Let's put it this way, they're not irrelevant to the particular situation, but they're irrelevant to the real problem, which is the "open for abuse" system of SWATing, and the problematic management it gets from the police.

Fixing that helps society at large (plus helps this guy).

Whereas getting those guys just solves this particular guy's problem.



I just want to highlight: we really need to do both.

Police response to these types of calls is faulty. The Milwaukee police are definitely particularly deficient in continuing to fall for this and not taking corrective action.

But there's myriad ways to harass people through proxies-- SWATing is only one. We need to be put in the effort to catch and punish people engaging in these stalking and harassing behaviors, because we'll never harden our society against all of these.

We have laws in place for this type of thing, but that's not to say that law enforcement generally cares.


Why can’t we do both?

Edit:

It would take _years_ to get the police to put their house in order.
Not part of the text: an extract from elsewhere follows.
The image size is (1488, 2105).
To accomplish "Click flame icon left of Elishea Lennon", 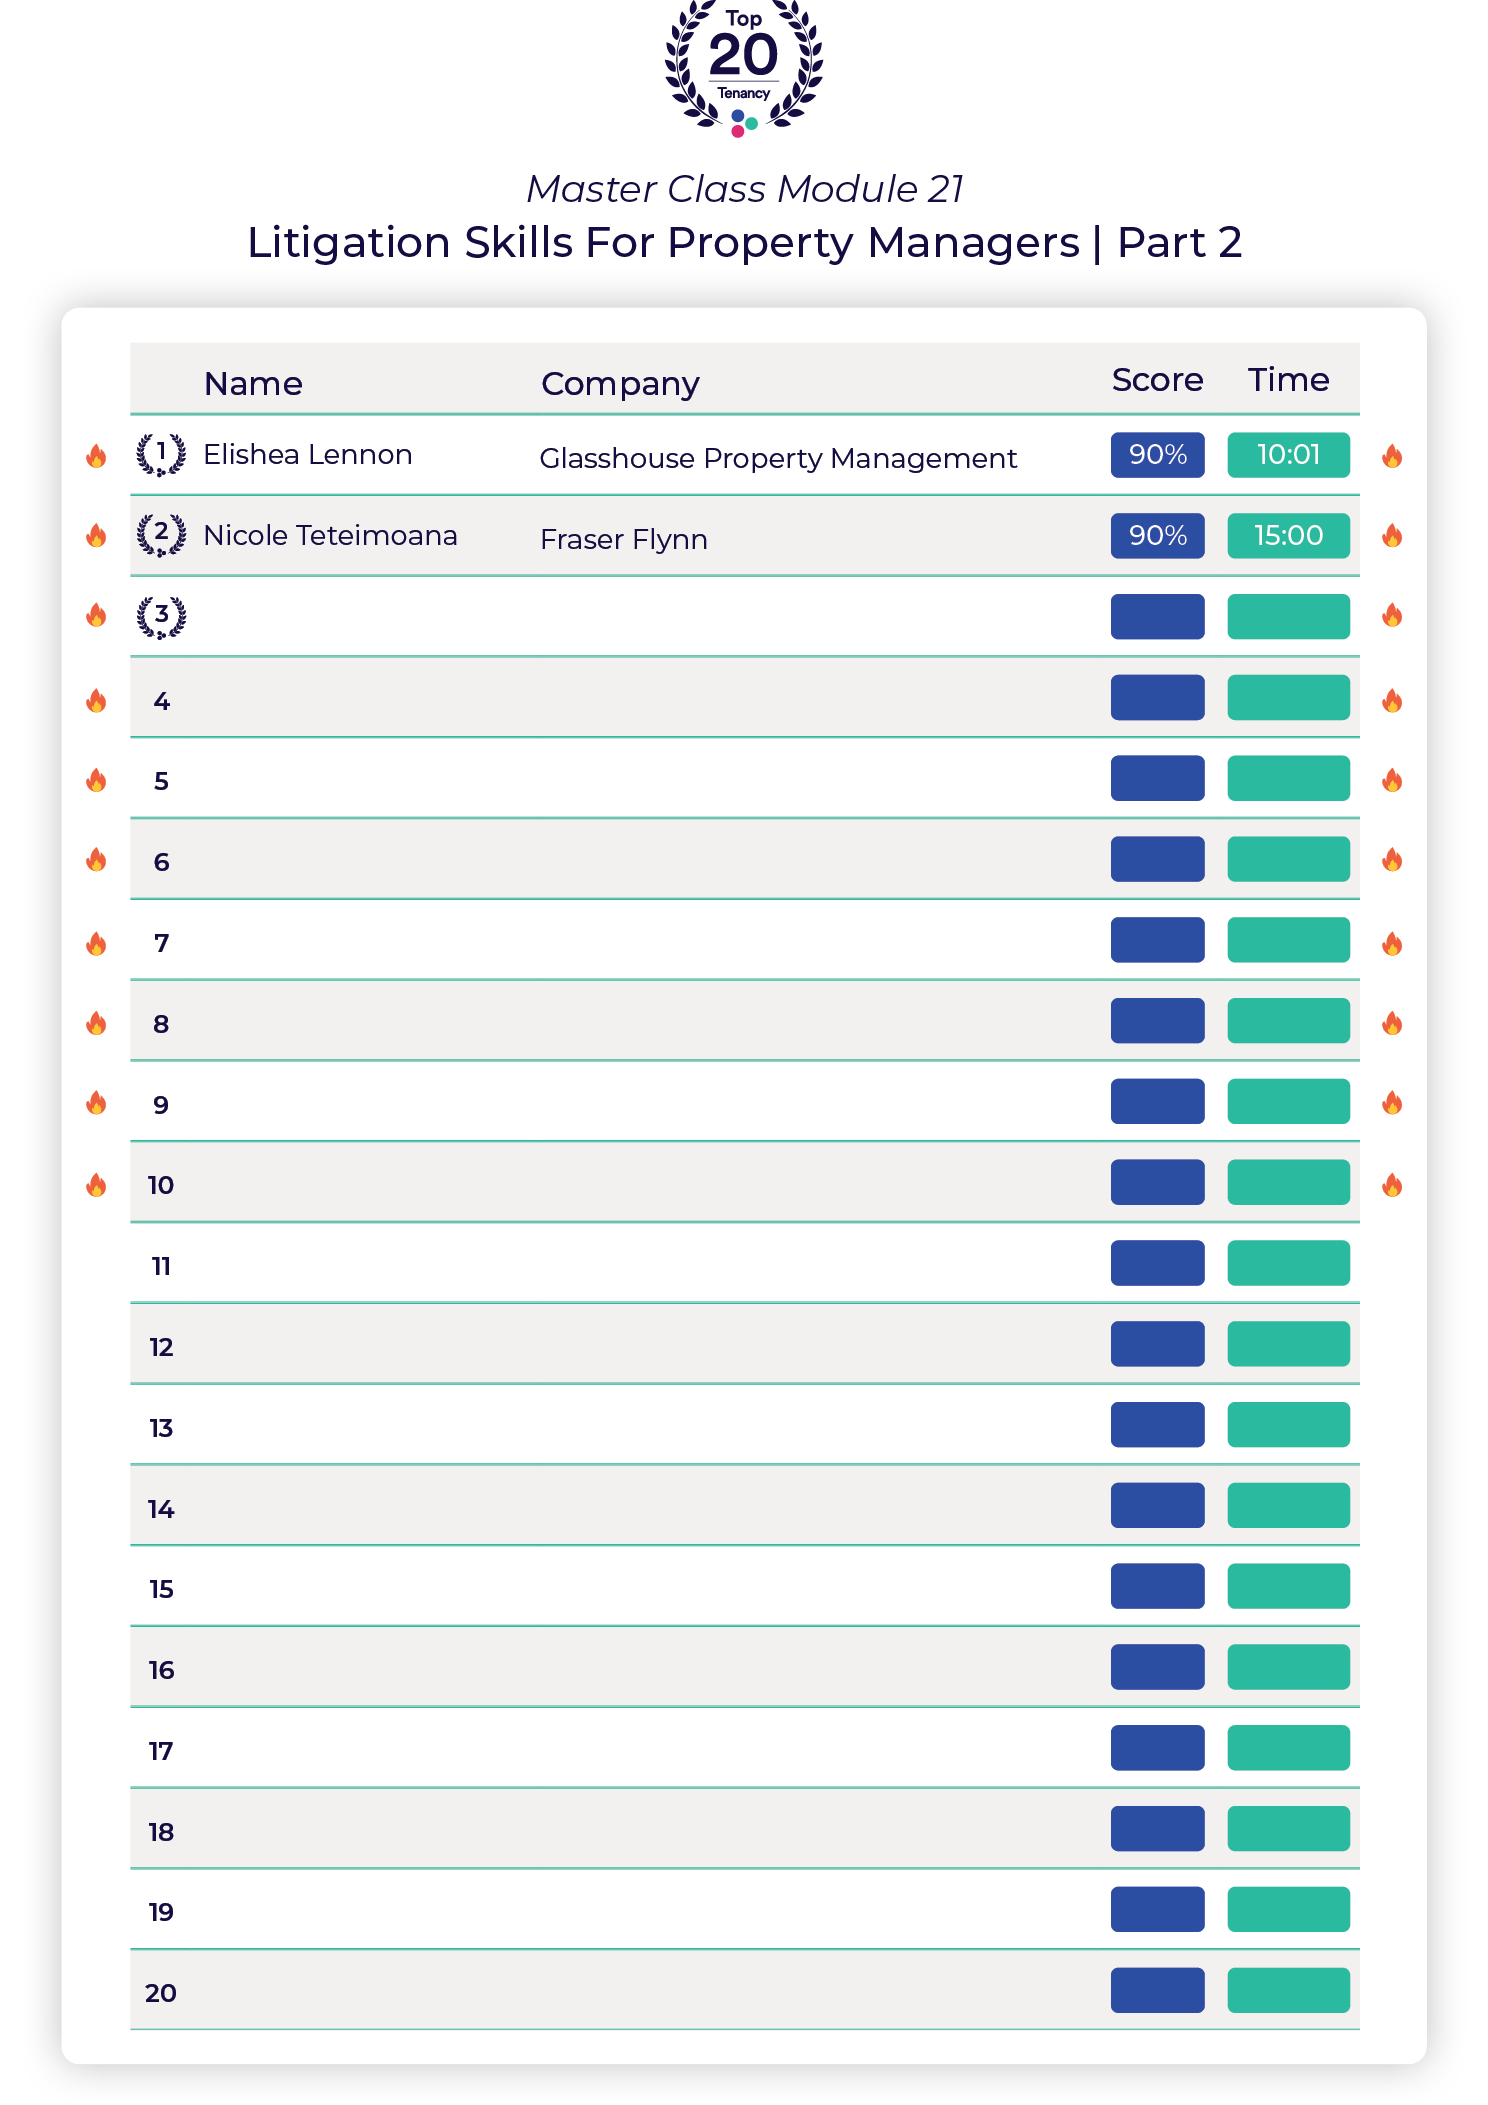I will click(x=96, y=456).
So why not go after swatters as well in the meantime? Most swatters are repeat offenders.

And once the police have cleaned up their act… do you believe former swatters will quietly become law abiding citizens? I don’t. They’ll find some other way to ruin people’s lives, hopefully a less dangerous way.

We could also ask, why do swatters swat in the first place anyway? How could we prevent them from wanting to do such a thing?


>So why not go after swatters as well in the meantime? Most swatters are repeat offenders.

Who said we're not? We already have laws and procedures for that.

It's the abuse of SWAT that we don't really cover well.